* Exercise
For this task, output exactly the lines of the material below starting at the line with "Screen dimensions: 1043x722" and ending at the line with "This screenshot has width=1568, height=644."; pictures are to be excluded.

* Input records
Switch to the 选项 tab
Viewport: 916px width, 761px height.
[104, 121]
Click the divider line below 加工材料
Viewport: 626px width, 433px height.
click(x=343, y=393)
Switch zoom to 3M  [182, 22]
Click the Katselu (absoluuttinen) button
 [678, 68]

--

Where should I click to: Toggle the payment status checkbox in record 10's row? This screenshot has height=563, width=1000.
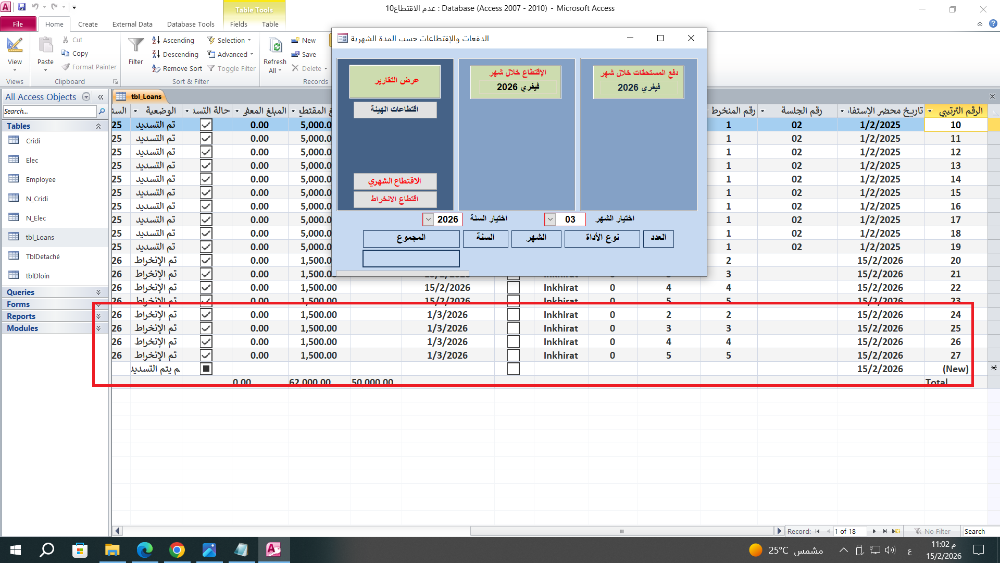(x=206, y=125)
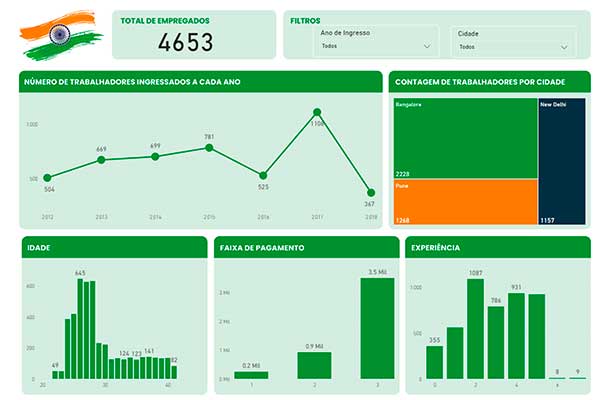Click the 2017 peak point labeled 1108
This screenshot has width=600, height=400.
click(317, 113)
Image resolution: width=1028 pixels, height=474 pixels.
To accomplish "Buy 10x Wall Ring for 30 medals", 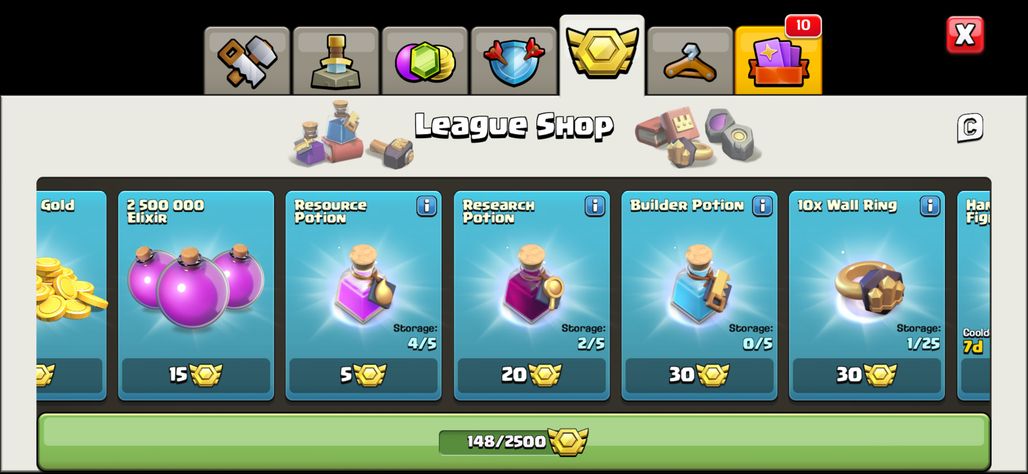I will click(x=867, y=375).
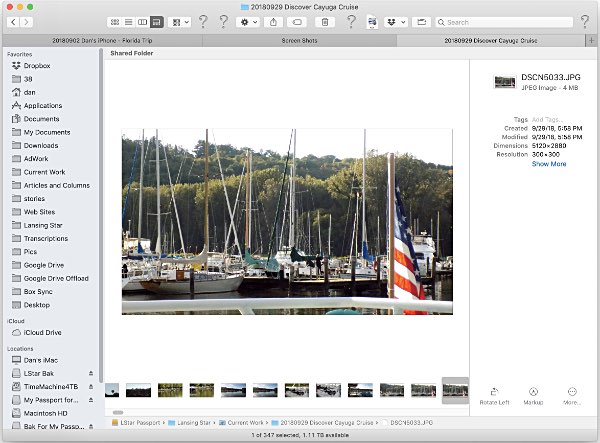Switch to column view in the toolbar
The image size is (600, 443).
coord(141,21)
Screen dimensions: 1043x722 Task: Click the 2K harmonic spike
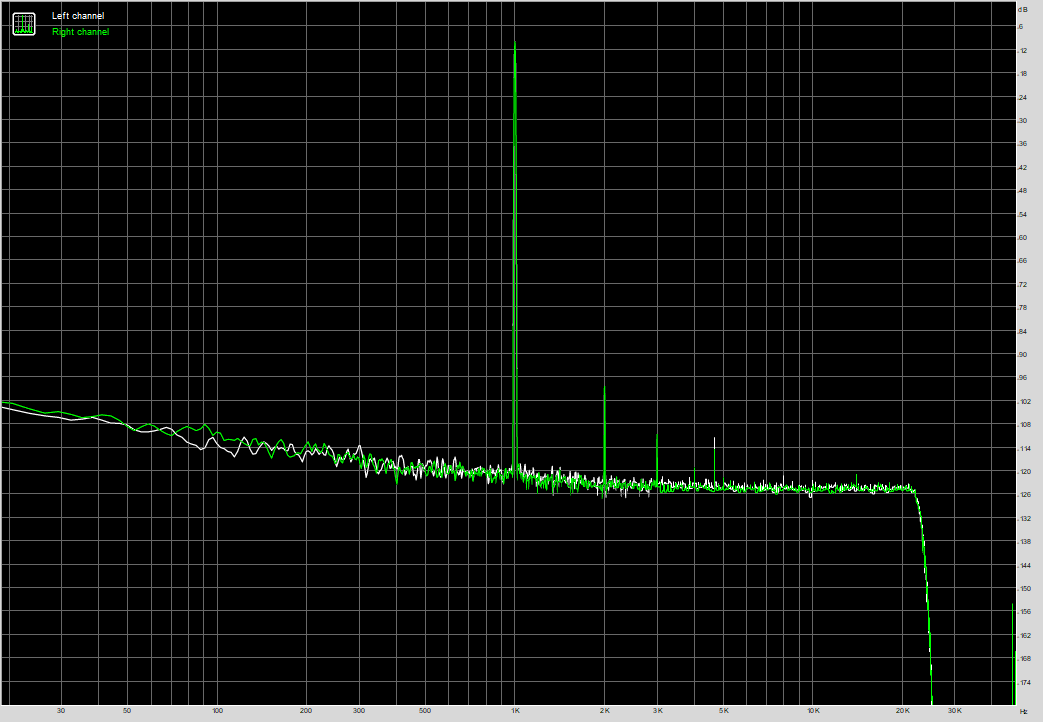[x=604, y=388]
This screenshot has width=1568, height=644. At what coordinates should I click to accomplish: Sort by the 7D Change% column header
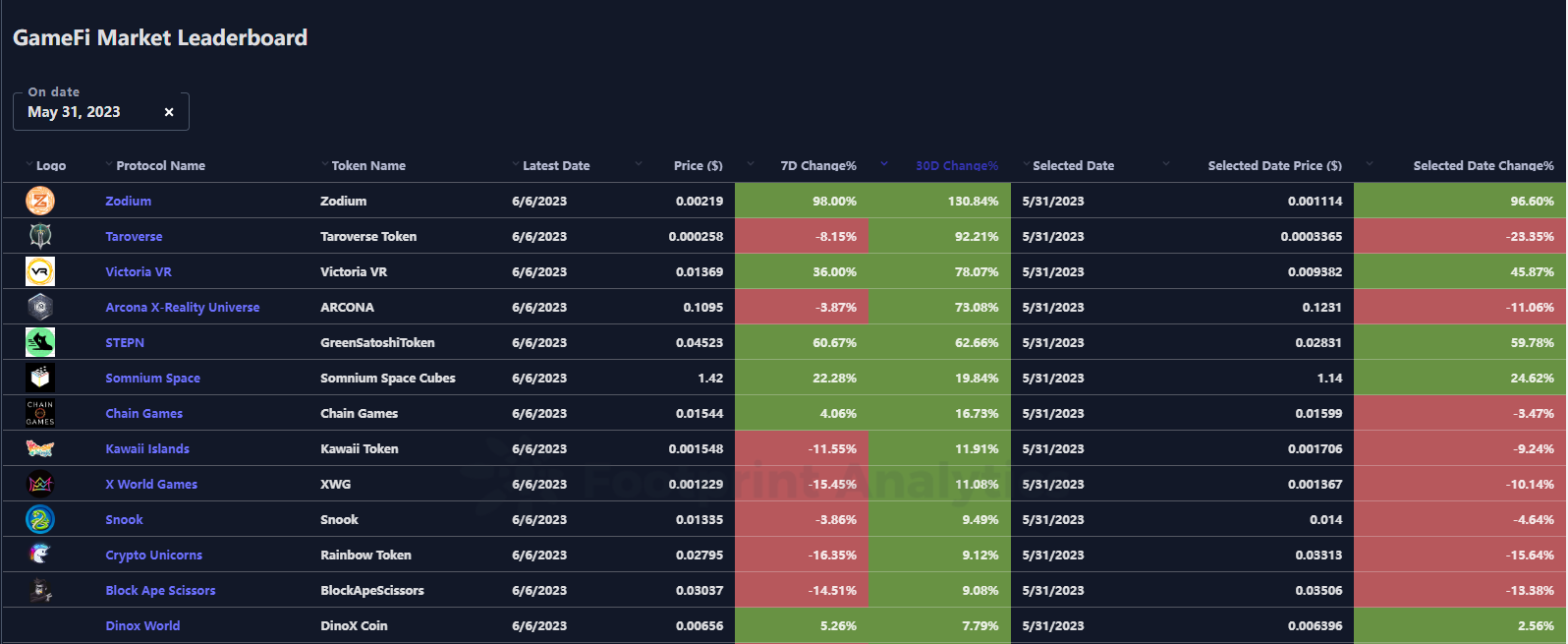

* Exercise solution
Screen dimensions: 1043x722 Task: Click the 2K harmonic spike
[x=604, y=388]
This screenshot has width=1568, height=644. At what coordinates should I click to accomplish: Sort by the 7D Change% column header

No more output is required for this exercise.